Buzz off, Brood X: It’s time for you to die. No, seriously—the swarm of cicadas that have emerged in recent weeks to have a sex fest and (accidentally) attack Washingtonians, including the President, is on the wane. According to Smithsonian entomologist Floyd Shockley, who manages collections in the National Museum of Natural History’s Entomology Department, it’s the beginning of the end to the cicada craze in Washington.
It starts with the noise. You might have already noticed it’s been quieter in your neighborhood. “Over the next week, the sounds are going to start to disappear,” says Shockley. Why? Most of the male cicadas, who are the buggers responsible for all the buzz, have already fulfilled their purpose to successfully mate with female cicadas, so they’ll be dying out. “It’s actually kind of a nice cyclical process—they’re decomposing and giving back the nutrients to the trees that they were feeding [on],” he says.
Overall, Shockley expects the Brood X cicada population to die out in the next couple weeks, essentially disappearing by the end of June. In this time, you could see more dead cicada bodies than live ones as they drop to the ground and begin the slightly smelly process of decomposition (though Shockley says the olfactory effect won’t spoil any Fourth of July plans).

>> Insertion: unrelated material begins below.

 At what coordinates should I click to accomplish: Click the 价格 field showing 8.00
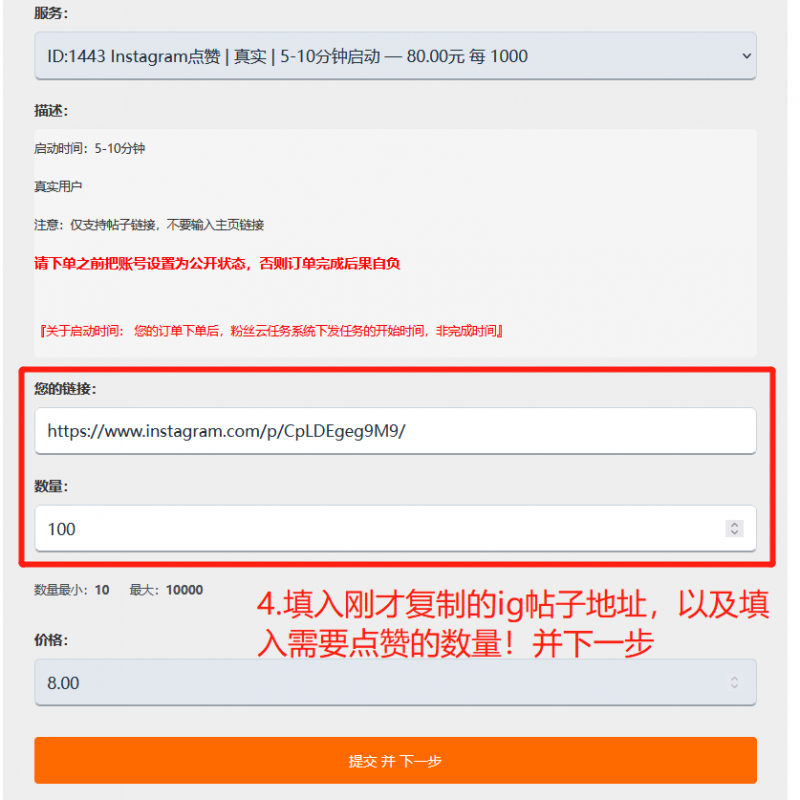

As for the future of cicadas in the area, expect to see our annual cicada population—just a fraction of the number of Brood X bugs we’ve seen—between July and September. You might hear them singing in the afternoon on a balmy day, but their presence will be much less noticeable than the dramatic Brood X counterparts who showed up on weather radars. And don’t worry about the Brood X eggs: The super tiny baby insects will hatch in about six to ten weeks, but you likely won’t see them at all.